Please report every line in the entries below that contains the word "column", copying each such line in full. Case counts.

* Exercise inputs:
·····

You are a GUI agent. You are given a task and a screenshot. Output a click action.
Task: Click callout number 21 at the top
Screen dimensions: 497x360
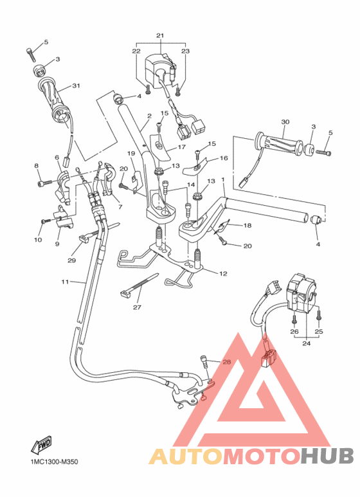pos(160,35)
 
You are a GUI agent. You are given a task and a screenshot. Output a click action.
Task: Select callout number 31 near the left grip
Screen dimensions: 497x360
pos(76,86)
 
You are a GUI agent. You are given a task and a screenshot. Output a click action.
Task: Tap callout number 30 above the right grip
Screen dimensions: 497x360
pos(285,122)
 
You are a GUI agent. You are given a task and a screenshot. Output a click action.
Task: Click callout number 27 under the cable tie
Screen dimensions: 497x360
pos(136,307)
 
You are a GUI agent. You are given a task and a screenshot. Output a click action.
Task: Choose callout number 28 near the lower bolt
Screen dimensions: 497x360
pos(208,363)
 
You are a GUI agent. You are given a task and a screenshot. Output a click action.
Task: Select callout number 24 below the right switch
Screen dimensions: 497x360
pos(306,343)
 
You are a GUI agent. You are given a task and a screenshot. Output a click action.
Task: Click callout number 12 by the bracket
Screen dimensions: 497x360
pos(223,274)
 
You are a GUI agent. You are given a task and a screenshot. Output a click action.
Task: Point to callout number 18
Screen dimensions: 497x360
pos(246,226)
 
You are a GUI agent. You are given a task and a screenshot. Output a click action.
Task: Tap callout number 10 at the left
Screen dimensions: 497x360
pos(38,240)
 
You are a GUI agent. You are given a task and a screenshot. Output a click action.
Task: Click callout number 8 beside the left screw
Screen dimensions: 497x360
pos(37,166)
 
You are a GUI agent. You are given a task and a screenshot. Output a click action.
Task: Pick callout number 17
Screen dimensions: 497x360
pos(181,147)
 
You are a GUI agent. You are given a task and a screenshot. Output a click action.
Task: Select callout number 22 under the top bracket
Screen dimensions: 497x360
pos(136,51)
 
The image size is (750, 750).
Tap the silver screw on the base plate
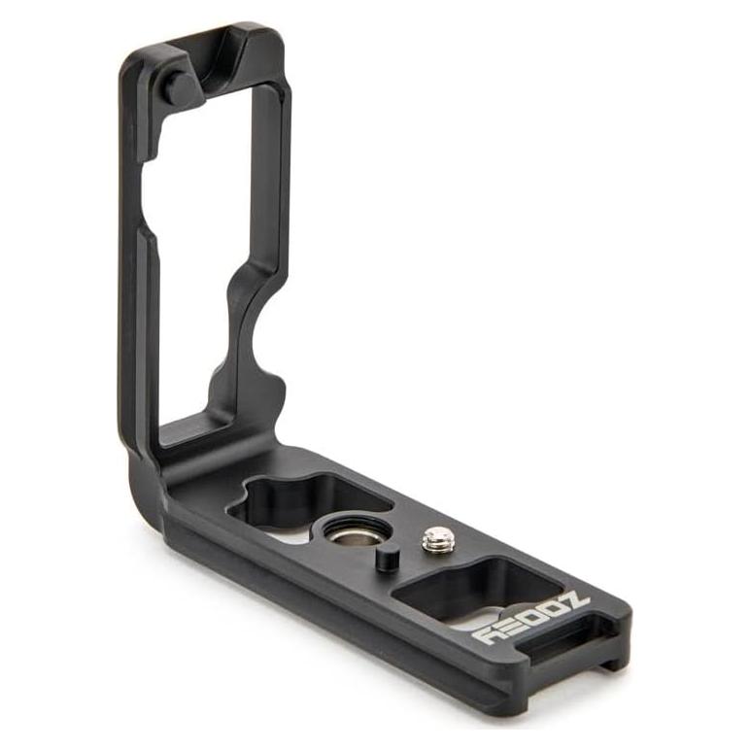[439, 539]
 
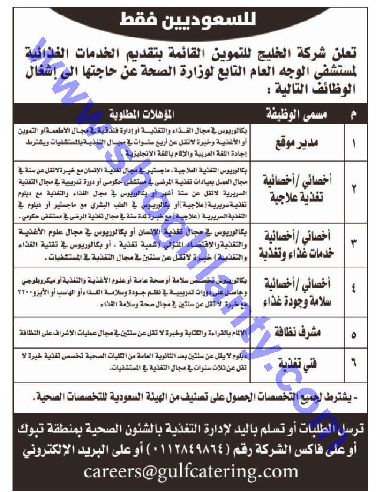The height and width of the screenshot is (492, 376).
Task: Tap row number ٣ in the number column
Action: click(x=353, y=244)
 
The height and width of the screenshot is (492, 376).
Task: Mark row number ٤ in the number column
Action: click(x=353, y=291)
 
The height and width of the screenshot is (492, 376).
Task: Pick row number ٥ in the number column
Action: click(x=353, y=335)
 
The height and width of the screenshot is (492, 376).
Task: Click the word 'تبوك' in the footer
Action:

·····

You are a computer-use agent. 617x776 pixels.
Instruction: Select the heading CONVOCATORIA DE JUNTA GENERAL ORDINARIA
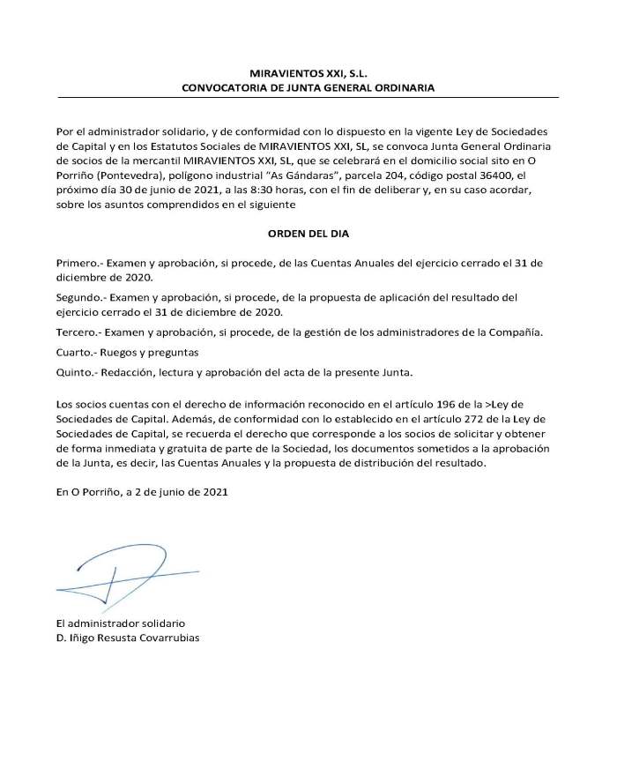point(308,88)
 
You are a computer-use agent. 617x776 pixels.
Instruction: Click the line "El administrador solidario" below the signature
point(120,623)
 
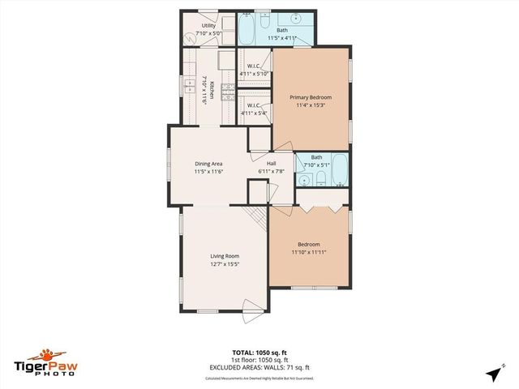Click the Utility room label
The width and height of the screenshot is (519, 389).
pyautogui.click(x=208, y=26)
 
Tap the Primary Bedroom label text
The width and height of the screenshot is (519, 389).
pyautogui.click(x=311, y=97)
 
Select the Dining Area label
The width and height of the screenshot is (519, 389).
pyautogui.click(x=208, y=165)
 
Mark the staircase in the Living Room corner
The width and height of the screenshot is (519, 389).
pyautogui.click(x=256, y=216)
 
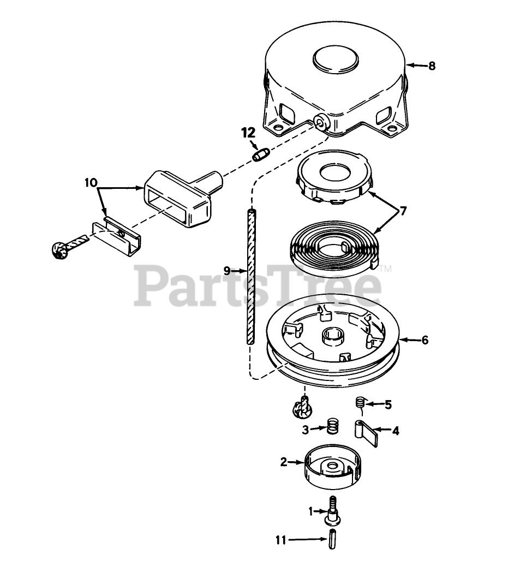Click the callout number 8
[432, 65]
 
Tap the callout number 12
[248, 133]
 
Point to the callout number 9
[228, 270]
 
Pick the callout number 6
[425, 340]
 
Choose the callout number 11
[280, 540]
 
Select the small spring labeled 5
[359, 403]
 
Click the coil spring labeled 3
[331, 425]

·····

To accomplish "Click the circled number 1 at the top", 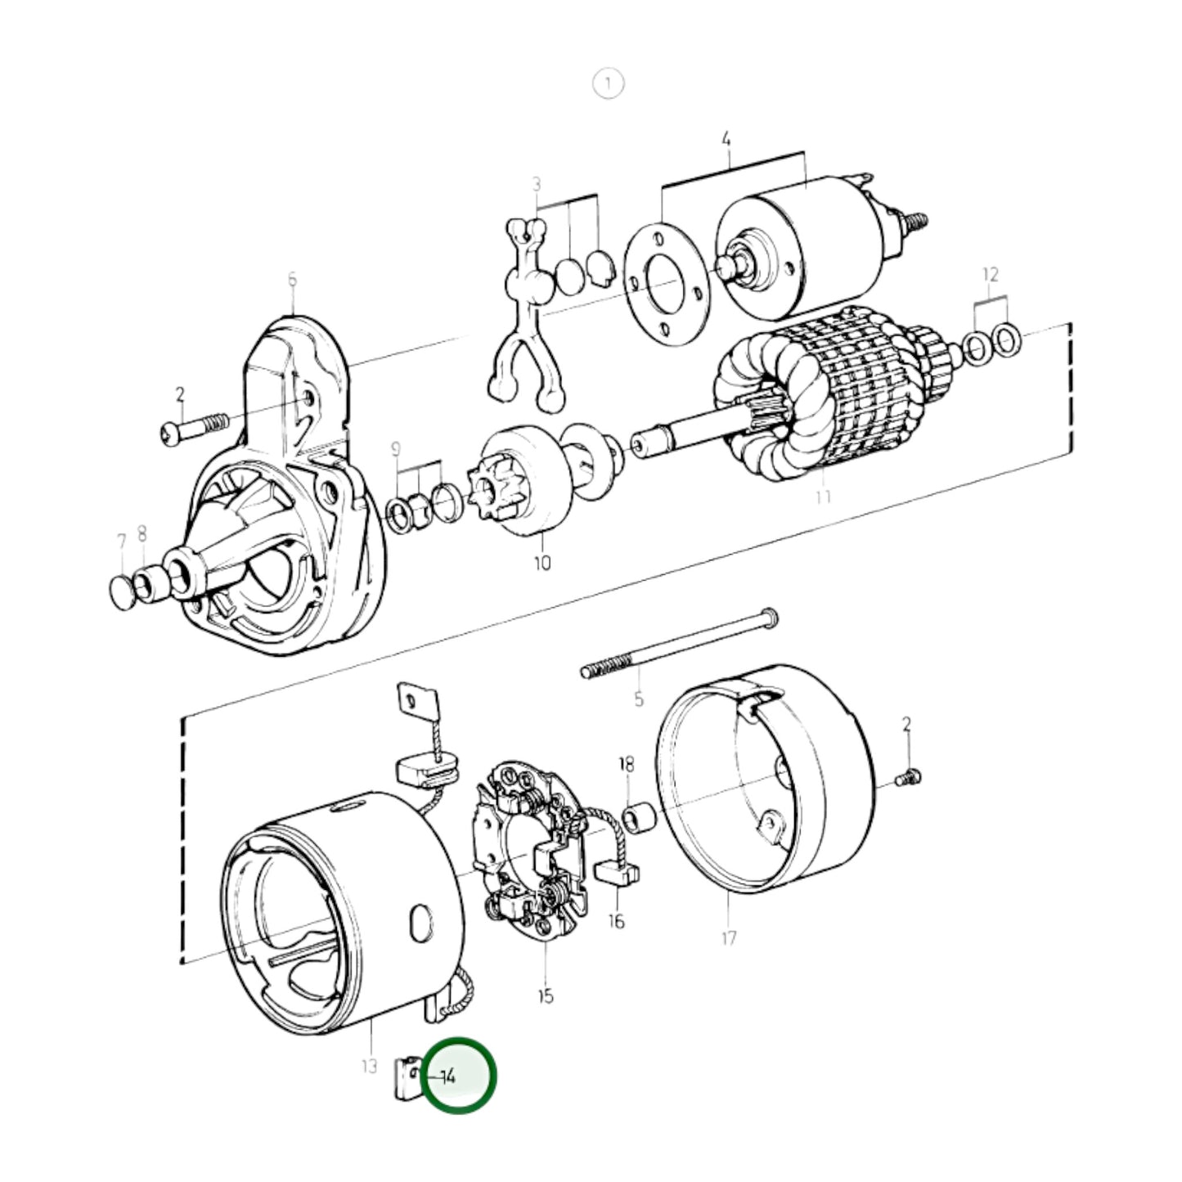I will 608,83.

·····

* Exercise output:
Task: Tap row number ٣ in the number column
Task: Mark row number ٤ in the number column
Task: Pick row number ٥ in the number column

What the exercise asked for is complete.